Driving to work today I was bombarded by all kinds of "project management" activities:
- Road construction ranging from our Billion $ TREX with many layers of subcontractors and coordination with public access to a small curb repair project I drive by along a surface street going to the office.
- Building construction projects ranging from downtown high rises to home remodels.
- Advertisements for jobs in technology ranging from defense satellite Program Managers, to second shift shop floor planners in pharmaceutical plant
- Fall term high school schedules, complete with class room improvements, field trip planning, volunteer assignments and coordination and fund raising goals.
- Launch vehicle operations (Titan 2 last flight) scheduling of the 10's of 1,000's of details to get it the fly on time.

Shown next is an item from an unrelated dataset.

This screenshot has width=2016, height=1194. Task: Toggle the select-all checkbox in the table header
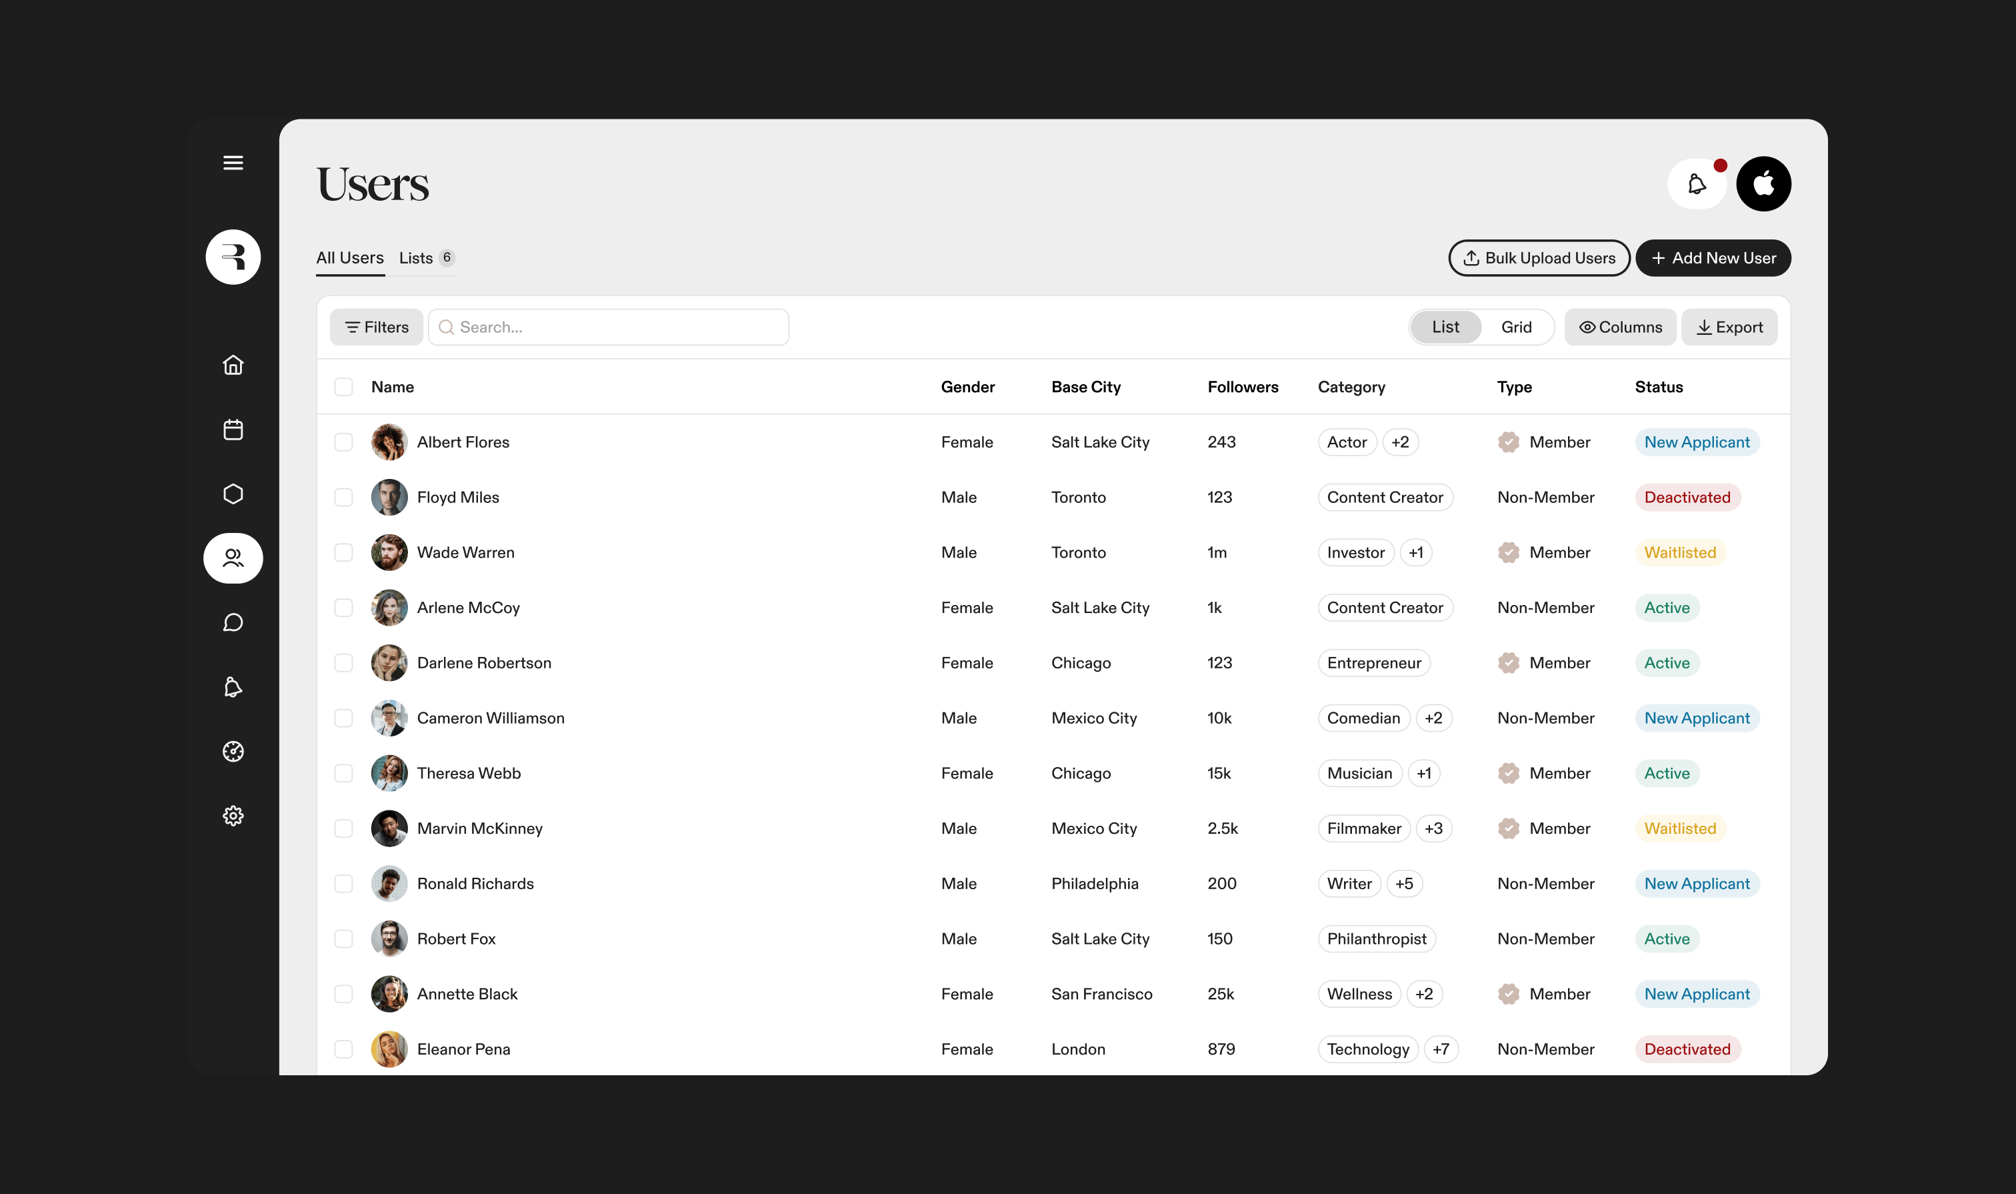pos(343,387)
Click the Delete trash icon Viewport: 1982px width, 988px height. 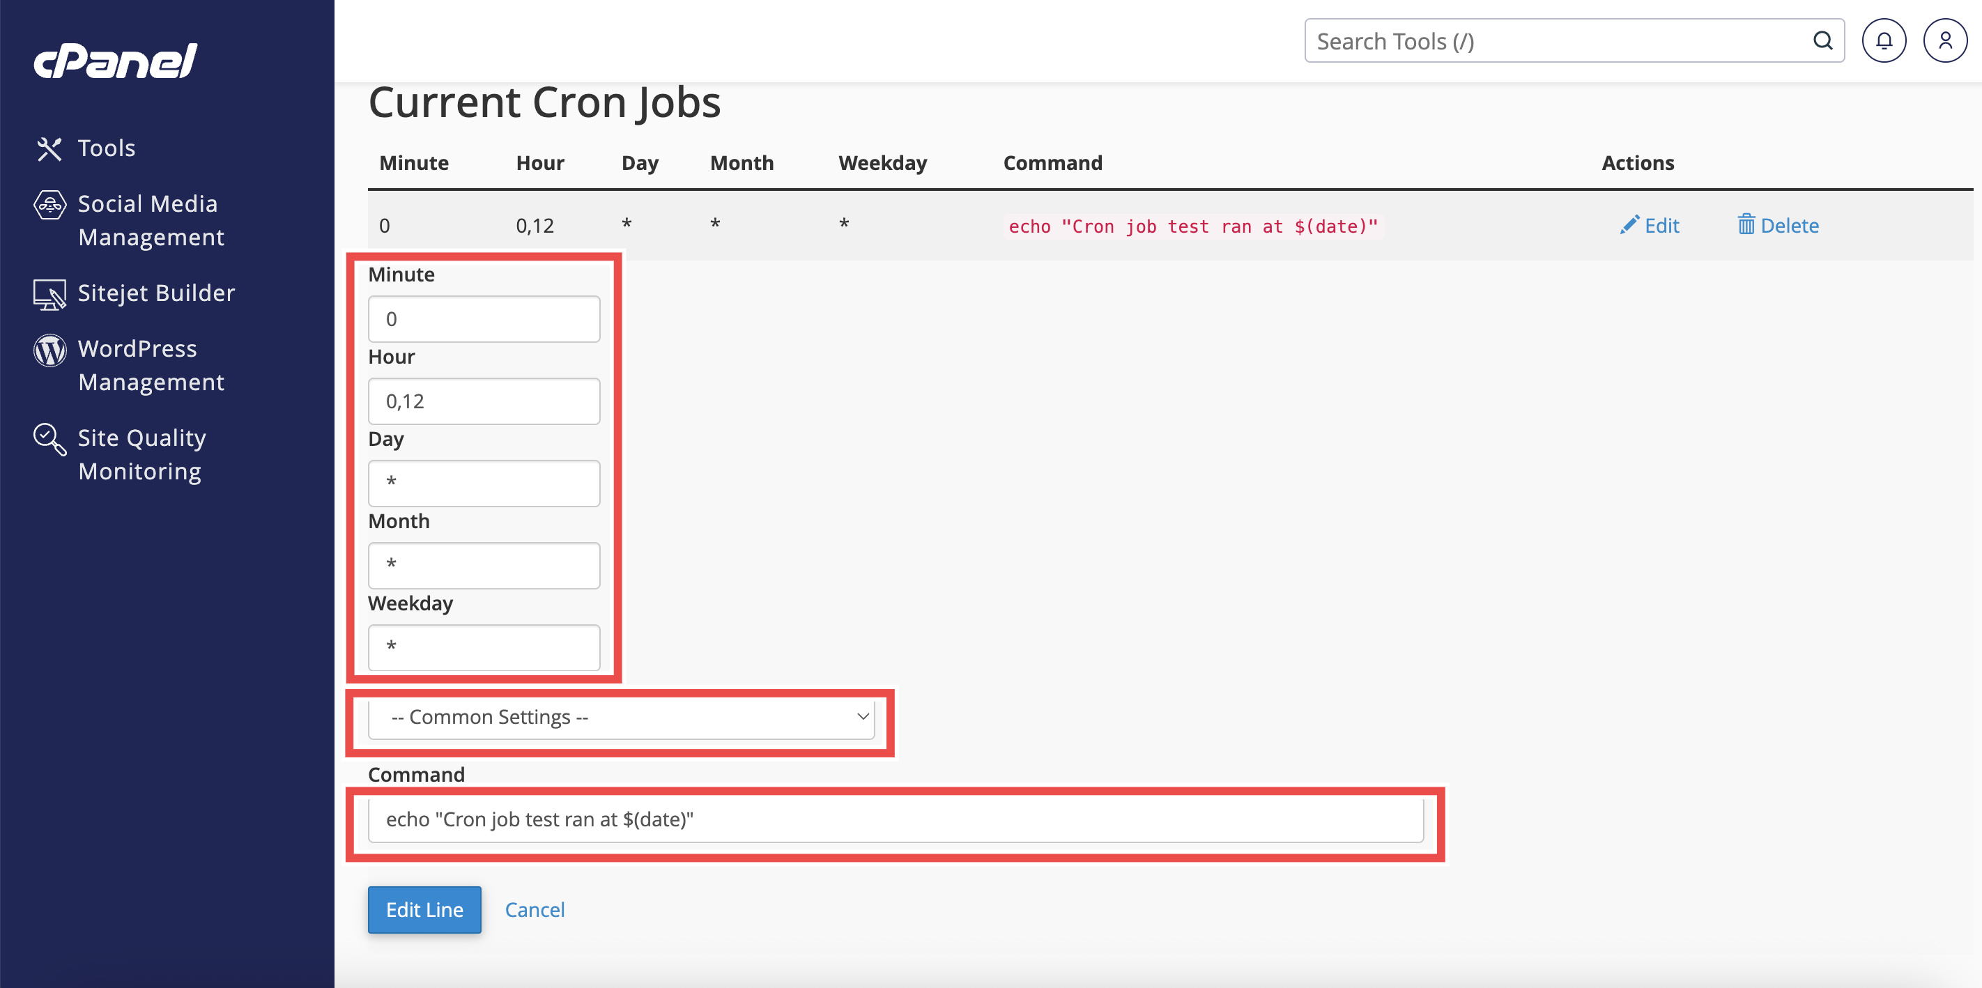pyautogui.click(x=1746, y=225)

All of these "projects" have Project Management activities in some way or another.
- Are the project management processes (beyond the simple list of PMBOK processes) similar across this small and contrived sample set?
- Is the uncertainty, value flow, customer interaction behaviors, work cycles and other DoI target attributes similar across these projects?
- In such a way that the impact of the DoI could be seen or even measured?
- How does Agile Project Management benefit them in specific and measurable ways?
I ask these questions for a specific purpose...
If the goal of Agile Project Management is to be generalized outside of software development, what are the success criteria for this effort?